#### EXERCISE INSTRUCTIONS:
Show each line of the records below that contains the word "element".
━━━━━━━━━━━━━━━━
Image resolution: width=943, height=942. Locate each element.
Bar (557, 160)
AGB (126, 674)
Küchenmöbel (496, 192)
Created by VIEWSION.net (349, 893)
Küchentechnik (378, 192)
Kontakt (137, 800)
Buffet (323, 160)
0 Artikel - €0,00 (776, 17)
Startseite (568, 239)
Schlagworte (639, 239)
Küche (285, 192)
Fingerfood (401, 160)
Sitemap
━━━━━━━━━━━━━━━━
#### SOLVED PROBLEM:
Image resolution: width=943, height=942. Locate each element.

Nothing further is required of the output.